Today, most cooks use powdered gypsum, but Zee says the douhua (tofu pudding) made with the crystallised version is some of the most delicious he has ever tried, “textural and gritty, paired with spicy cold dishes and white rice”.
Zee provides a recipe for making soy milk as well as douhua, along with handy tips for those home cooks less familiar with Chinese cuisine. He also provides a QR code, which opens to a video of the woman making tofu with the crystal.
QR codes feature in 43 of the book’s recipes, and while other cookbooks provide links to videos of the chef preparing the recipes, this is probably the first to blend travel with cooking, offering readers a glimpse into the private kitchens of ordinary people or of small-scale entrepreneurs making their daily living, often in hard-to-reach places or on seemingly insignificant streets across China.
“I’m a quarter Chinese, but I don’t look very Chinese. All along, gatekeeping and cultural appropriation were very much on my mind, and I didn’t want to claim to be the authority. I wanted the book to showcase the expertise of the people making the dishes. The videos are, I think, the ultimate solution,” says Zee.
“You can meet these people now, too, and the experiential, behind-the-scenes access makes it more entertaining.”
What also makes these videos – along with the recipes – exceptional is that they are focused on breakfast, the most under-represented meal of the day when it comes to cookbooks, and the lowest in terms of prestige.
Zee says that whenever he meets people on his world tour to promote the book, the comment he hears most frequently is about how the subject of breakfast in China is so unfamiliar.
“Even when it comes to Chinese food, we’re focused on food of the upper classes, of banquets and the masters cooking them,” he says.
“Through this book you can see the craft of food made in the morning and how much can be learned from it – the speed of cooking, the handling of dough and the labour that goes into even simple-seeming things.
“In China and many countries in Asia, food is served and eaten in the blink of an eye but it can take days of preparation, such as chopping and making dough, batters or handmade noodles,” he says.
The recipe for douhua is one of few in the cookbook that captures an age-old technique; Zee was primarily focused on hunting out recipes that reflect the innovation of food in China.
He first came across jidan hanbao – little pancake batter “pucks” stuffed with a fried egg, a smidgen of pork and a healthy sprinkling of white pepper – at the breakfast market in Qingdao, Shandong province, but they can be found across China, especially near universities.

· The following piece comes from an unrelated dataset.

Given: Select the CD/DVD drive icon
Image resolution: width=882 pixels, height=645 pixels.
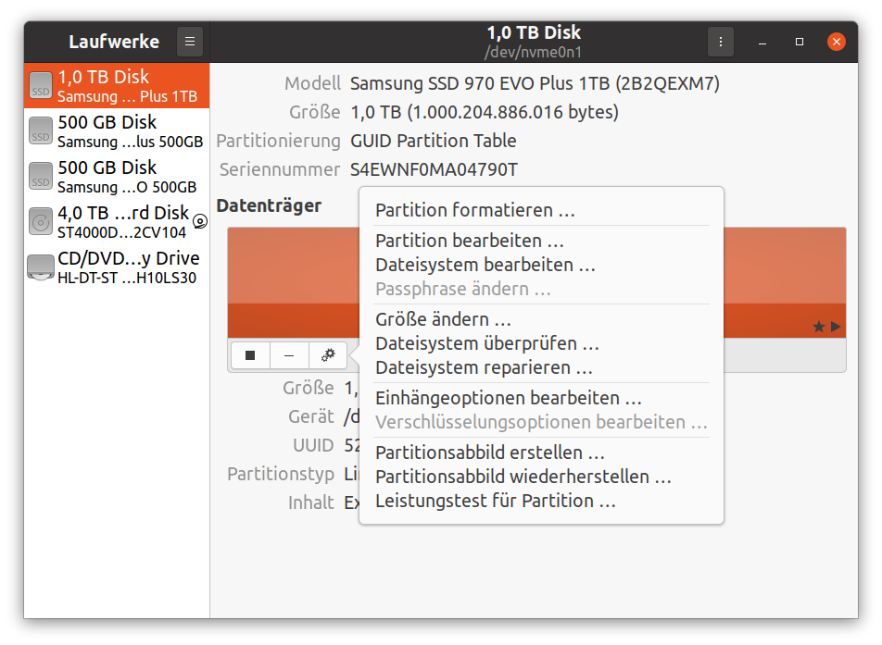Looking at the screenshot, I should 41,267.
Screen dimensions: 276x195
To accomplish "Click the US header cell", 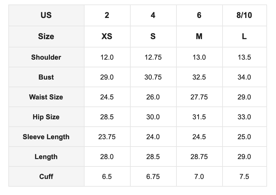I will point(46,15).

The burger-like snacks are inspired by McDonald’s sausage and egg McMuffin, and brushed with a sauce that Zee says is similar to HP sauce, a British condiment made with tomatoes and tamarind extract.

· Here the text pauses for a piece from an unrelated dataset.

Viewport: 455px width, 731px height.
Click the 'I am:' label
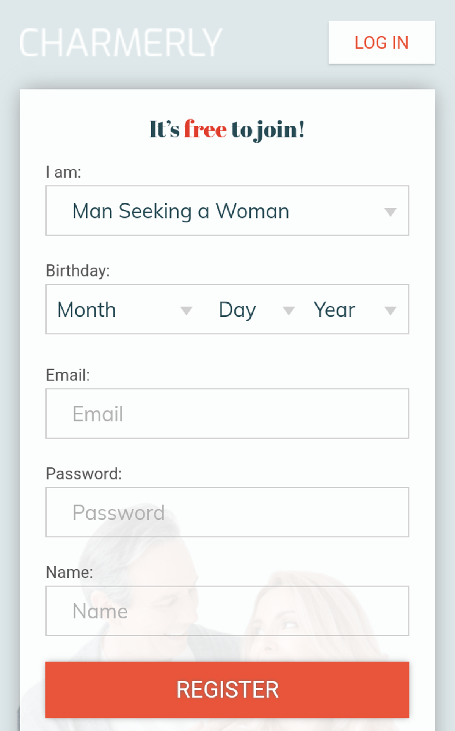click(x=64, y=172)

“Many of them are cooked together in a custom pan – young people are in a rush, they want to grab something and go rather than wait for their jianbing [Chinese folded crepe] that takes 45-50 seconds to make each time, resulting in a long line. You can also make more money from 20 at a time in a pan,” Zee says.
“It’s just one of the countless small examples of innovation in breakfasts, and food in general, in China, where efficiency and convenience rule, where everything is done à la minute, and where customers want transparency of service, the promise of hygiene with freshly cooked food, and a bit of the theatre of cooking.”

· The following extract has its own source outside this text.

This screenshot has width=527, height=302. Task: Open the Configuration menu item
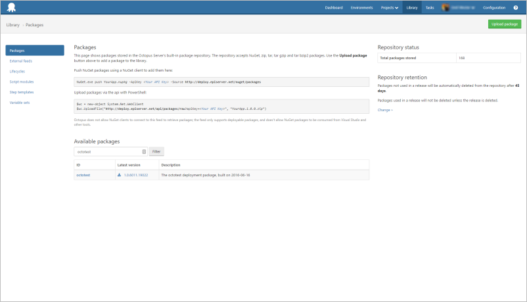tap(494, 8)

Another innovative recipe in Zao Fan: Breakfast of China is one that Zee created himself: coffee eggs.
Along with chapters dedicated to food categories such as noodles, grains, and sauces and pickles, Zee includes a chapter on the barely known breakfast items of the Xibonese people, originally from Jilin province in northeast China (where around 200,000 still live) but now also living in Xinjiang, on the opposite side of the country, after 18,000 soldiers were relocated there in the 1700s.
Zee includes recipes for milk skin and salty milk tea, soft and fluffy Xibonese bread, garlic chive and red pepper salad, and Xibonese slaw with lotus root, carrot and radish.
While dim sum culture originated in Guangzhou, southern China, it evolved at a greater pace and with more diversity and depth in Hong Kong.
Now Zee sees Hong Kong dim sum culture seeping back into mainland China, and bringing with it many dishes and traditions that did not exist there 150 years ago.
“As an independent colony, Hong Kong took on the crown of culinary superiority from post-revolution China. Hong Kong became an exciting, modern, global beacon of dining where the fabulous of the world would go to eat dim sum at The Peninsula hotel or at Maxim’s [Palace],” Zee says.
“Dim sum in China meanwhile evolved into a business meeting with a quick two bites and a cup before going back to the office – there’s no tradition of leisurely dim sum with the aunties on Sundays. A full meal at a dim sum restaurant here is like having dinner at Starbucks.”
Now, as the quintessential experience of dim sum with trolley service and a full range of dishes is becoming less easy to find in Hong Kong, it is becoming more popular in mainland China.
A branch of the popular Hong Kong dim sum restaurant Seventh Son has opened in Shanghai offering a full trolley service and high-quality dim sum classics.
“Locals now see dim sum as ‘Hong Kong food’,” Zee says.
“Perhaps we can see this evolution of Hong Kong’s cultural identity through food, this idea of cultural separation through food, as a way to weather the storm of rejoining China,” he adds.
Zao Fan: Breakfast of China is published by Bloomsbury.